- **Requirement**: With pictures excluded, give again exactly the lines running from the one holding "Viewport: 294px width, 200px" through the end of the listing below.

- **Dataset excerpts**:
[Start of section]

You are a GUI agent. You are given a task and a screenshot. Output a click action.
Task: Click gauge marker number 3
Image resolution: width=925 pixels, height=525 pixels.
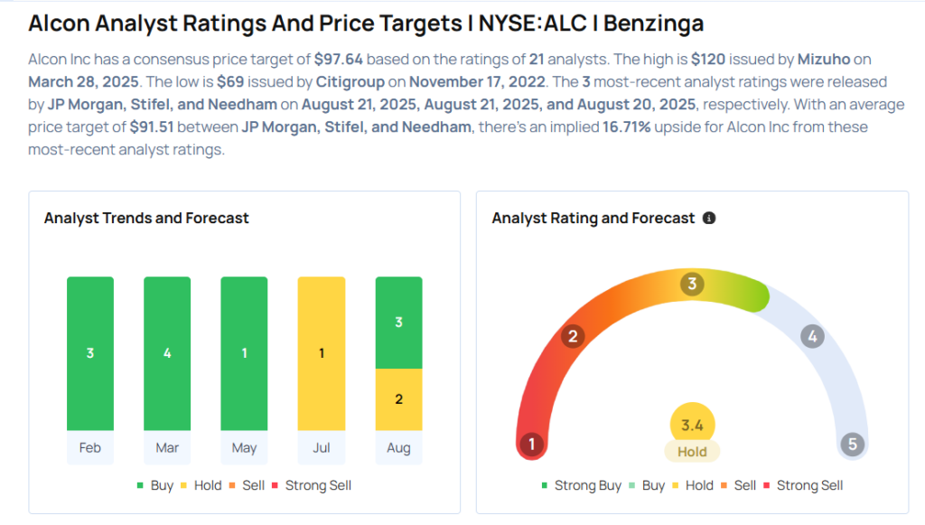tap(692, 284)
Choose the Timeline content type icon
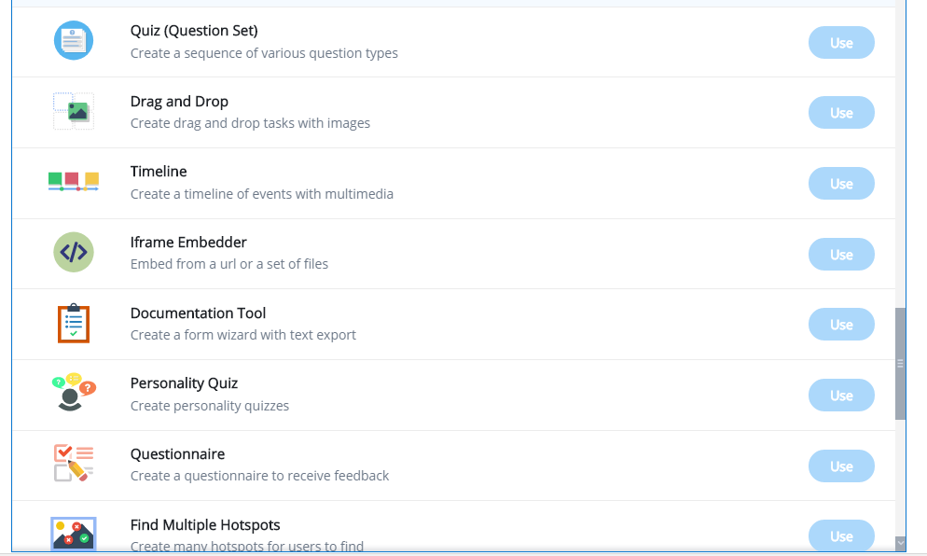Viewport: 927px width, 556px height. click(74, 181)
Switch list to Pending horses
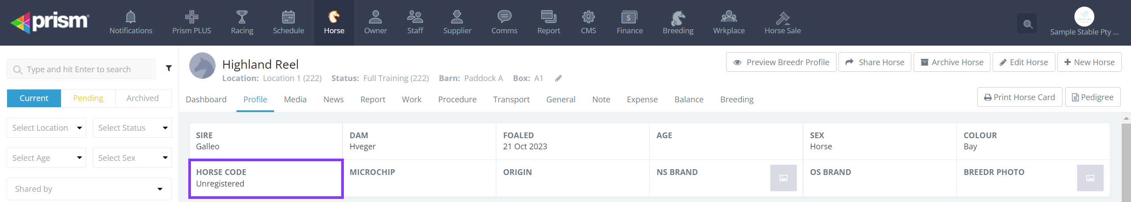Screen dimensions: 1131x202 (88, 98)
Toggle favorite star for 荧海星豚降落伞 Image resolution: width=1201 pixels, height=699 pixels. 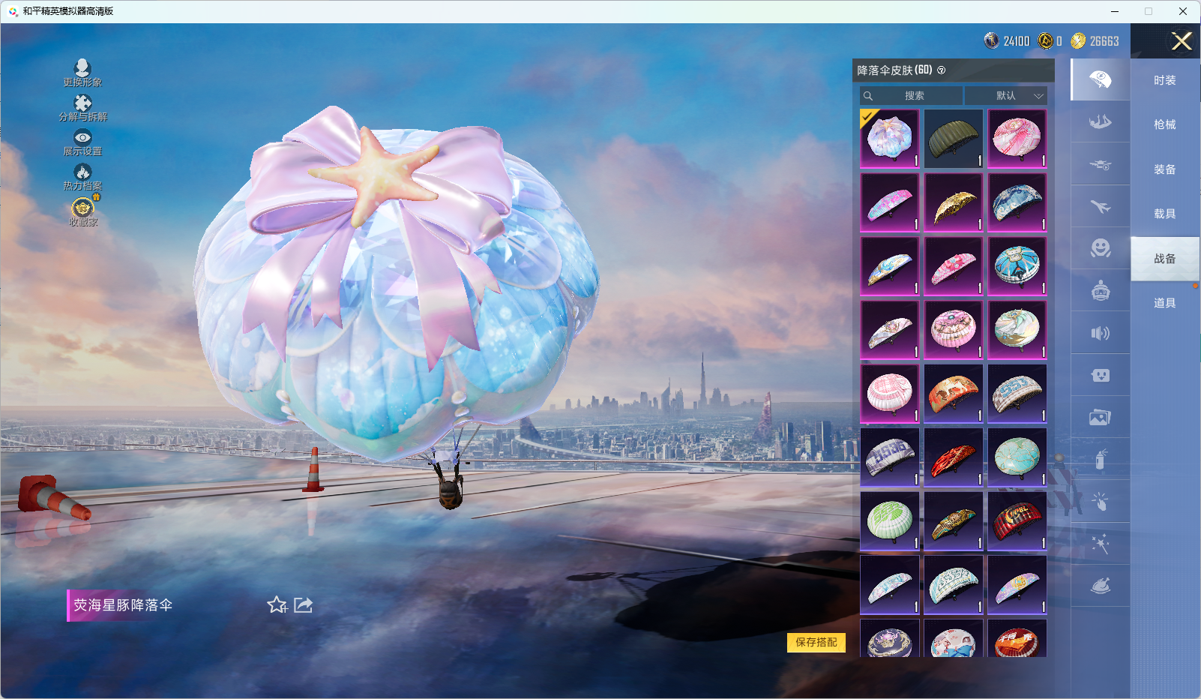(277, 605)
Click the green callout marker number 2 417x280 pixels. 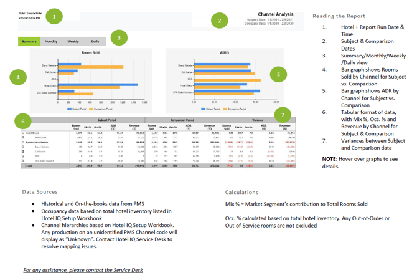tap(219, 21)
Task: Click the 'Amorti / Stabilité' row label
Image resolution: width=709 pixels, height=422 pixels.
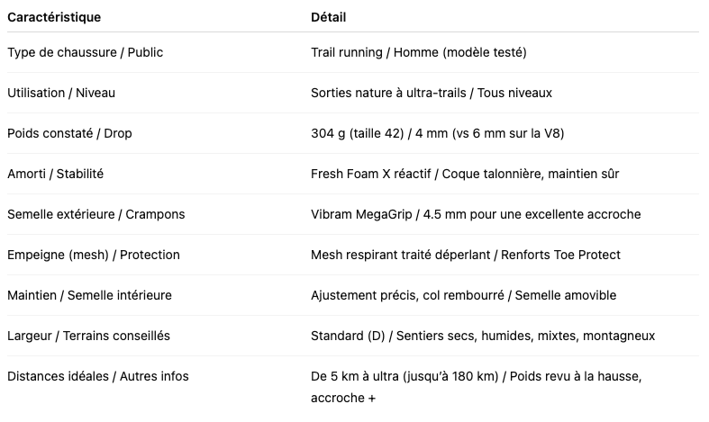Action: [x=55, y=174]
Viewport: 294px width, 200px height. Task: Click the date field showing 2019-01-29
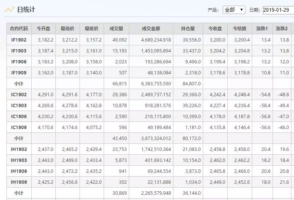click(278, 10)
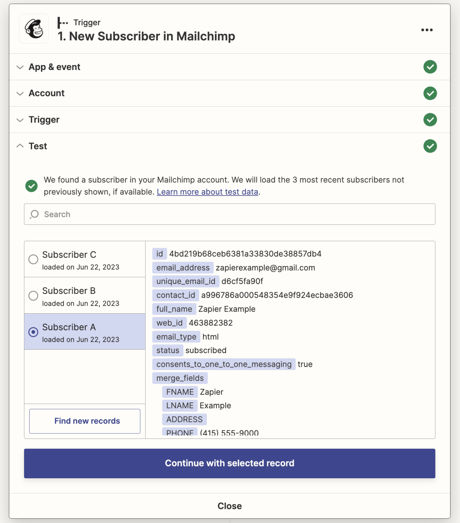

[End of section]

- **Response to the exercise**:
Viewport: 294px width, 200px height. Task: Click the date field showing 2019-01-29
click(278, 10)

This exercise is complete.